(Saved entries)

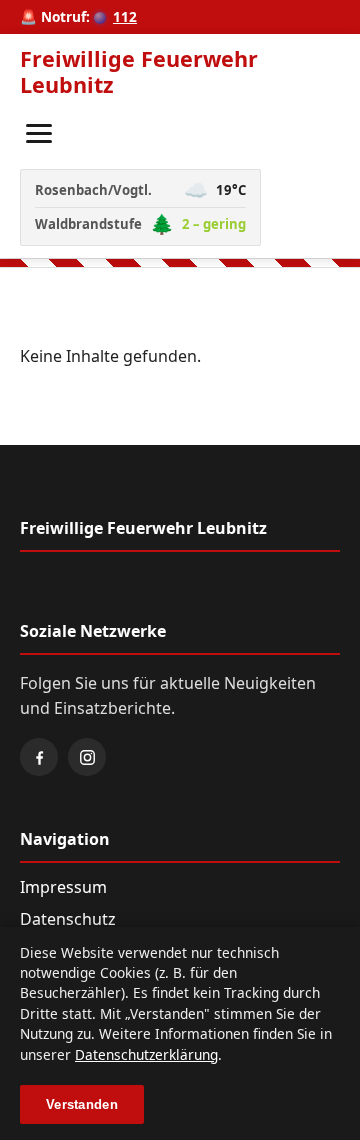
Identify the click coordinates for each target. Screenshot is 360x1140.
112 (125, 16)
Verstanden (82, 1104)
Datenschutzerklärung (146, 1054)
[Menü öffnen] (39, 133)
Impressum (63, 887)
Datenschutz (68, 919)
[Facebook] (39, 757)
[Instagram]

*INSTRUCTIONS TO FOLLOW*: Retype all entries above verbatim; no pictures belong in the copy.

*OUTPUT BELOW*:
Identify the click coordinates for each target. Screenshot is 360x1140.
112 (125, 16)
Verstanden (82, 1104)
Datenschutzerklärung (146, 1054)
[Menü öffnen] (39, 133)
Impressum (63, 887)
Datenschutz (68, 919)
[Facebook] (39, 757)
[Instagram]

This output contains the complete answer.